## Görev Özeti A
Kayıtların başından "I will 68,212." ifadesini içeren satıra kadar (iki uç da dahil) uzanan bölümü, boş satırları atlayarak "Sıra" ve "Satır" sütunlarına sahip bir Markdown tablosu olarak biçimlendirin.

## Verilen Metin
Kalabalık bir oyuncu kitlesiyle renklenen hikâyemiz Goblin’in varoluş dönemi Goryeo devrinden bir kesitle başlıyor. Göz alıcı bir başka zaferle dönen komutan Shin kılıcını adadığı efendisi genç kral Yeon’un ağzından çıkan tek bir emirle tebaasını, askerlerini ve biricik kız kardeşini sonrasında ise hayatını kaybeder. Son nefesini verirken yakarışı inanmadığı ve bu kaderi yaşatan tanrıyadır. Göğsünde saplı kılıcıyla öldüğü yerde dirildiğinde ise tanrının kendisine verdiği yanıt ve buyruğu, kılıcın sadece gelininin çıkarabileceği ve ölümün huzurunu ancak o zaman tadacağıdır.
Ete kemiğe büründüğü an hayatına son vermeye mecbur bırakılan askeri uzun yılların ardından yaşlanmış ve torunu ile yattığı yeri ziyarete gelmiştir. Artık ölümsüz bir ruh ve bedene sahip olan Kim Shin’in tek düşüncesi ise yaşadıklarının, kaybettiklerinin bedelini ödetmektir. Genç kralı değil danışmanının, beynini zehirli düşüncelerle dolduran akıl hocası Park Jong Won’un boynunu kırarak canını alır. Dirildiği yere döndüğünde dedesinin gömen yas içindeki çocukla karşılaşır. Bundan böyle kaybettiği her insanının acısını yüreğine kazınırken ve ölümsüzlüğün bir ödül değil de aynı zamanda bir ceza olduğunu anladığı o uzun sürecin ilk gideni için gözyaşı döker. Dedesinin son arzusunu yerine getirmek için kendisini hizmetine almasını isteyen çocukla birlikte ülkeden ayrılır. Böylece uzun soluklu yaşam hikâyesinde geride her defasında veda ederek ve yapayalnız dolaşarak zamanını geçirir. Milenyum öncesi Seoul göğünün altında içkisini yudumlarken insanların yardım çağrılarını dinler ve tam da o anda kaza geçirmiş ve kanlar içinde kendisi için değil bebeğinin hayatı için nefes almaya çalışan, ölmek üzere olan bir kadının yakarışını duyar. Merhameti iki canın kurtuluşu olur. O gece iki ruhu almak için gelen ölüm meleği içinse özel durum kaydı tutmak ve bir dizi evrak işi düzenlemek anlamına gelmektedir.

## Görev Özeti B
Goblin özetine göre Kim Shin, ölümsüzlüğe kavuştuktan sonra kimin boynunu kırarak canını alır?

## Veri Kümesi Kayıtları

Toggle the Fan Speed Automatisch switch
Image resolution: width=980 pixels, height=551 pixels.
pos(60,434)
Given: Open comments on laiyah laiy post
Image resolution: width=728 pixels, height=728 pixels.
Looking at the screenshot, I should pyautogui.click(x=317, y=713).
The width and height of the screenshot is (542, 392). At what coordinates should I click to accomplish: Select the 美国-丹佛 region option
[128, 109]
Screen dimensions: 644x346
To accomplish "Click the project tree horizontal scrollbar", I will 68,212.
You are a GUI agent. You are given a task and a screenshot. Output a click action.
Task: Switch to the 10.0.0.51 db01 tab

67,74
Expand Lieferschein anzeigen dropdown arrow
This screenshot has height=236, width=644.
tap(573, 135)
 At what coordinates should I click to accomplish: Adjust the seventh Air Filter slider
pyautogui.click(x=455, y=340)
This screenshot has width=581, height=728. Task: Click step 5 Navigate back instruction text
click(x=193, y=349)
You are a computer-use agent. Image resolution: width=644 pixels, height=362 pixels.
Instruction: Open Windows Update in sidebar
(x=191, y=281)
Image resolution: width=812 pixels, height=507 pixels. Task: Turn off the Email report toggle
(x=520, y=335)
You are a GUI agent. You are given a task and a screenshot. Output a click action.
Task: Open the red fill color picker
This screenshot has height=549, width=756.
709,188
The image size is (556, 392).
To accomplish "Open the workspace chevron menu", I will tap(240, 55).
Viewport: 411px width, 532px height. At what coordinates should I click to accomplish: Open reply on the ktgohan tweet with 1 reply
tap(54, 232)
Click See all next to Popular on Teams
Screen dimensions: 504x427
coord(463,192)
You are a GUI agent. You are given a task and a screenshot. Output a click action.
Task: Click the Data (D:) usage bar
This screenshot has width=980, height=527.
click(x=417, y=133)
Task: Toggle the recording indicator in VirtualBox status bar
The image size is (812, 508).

## Yazılı Yanıt A
| Sıra | Satır |
|---|---|
| 1 | Toggle the Fan Speed Automatisch switch |
| 2 | Image resolution: width=980 pixels, height=551 pixels. |
| 3 | pos(60,434) |
| 4 | Given: Open comments on laiyah laiy post |
| 5 | Image resolution: width=728 pixels, height=728 pixels. |
| 6 | Looking at the screenshot, I should pyautogui.click(x=317, y=713). |
| 7 | The width and height of the screenshot is (542, 392). At what coordinates should I click to accomplish: Select the 美国-丹佛 region option |
| 8 | [128, 109] |
| 9 | Screen dimensions: 644x346 |
| 10 | To accomplish "Click the project tree horizontal scrollbar", I will 68,212. |

## Yazılı Yanıt B
Genç kralın danışmanı ve akıl hocası Park Jong Won'un.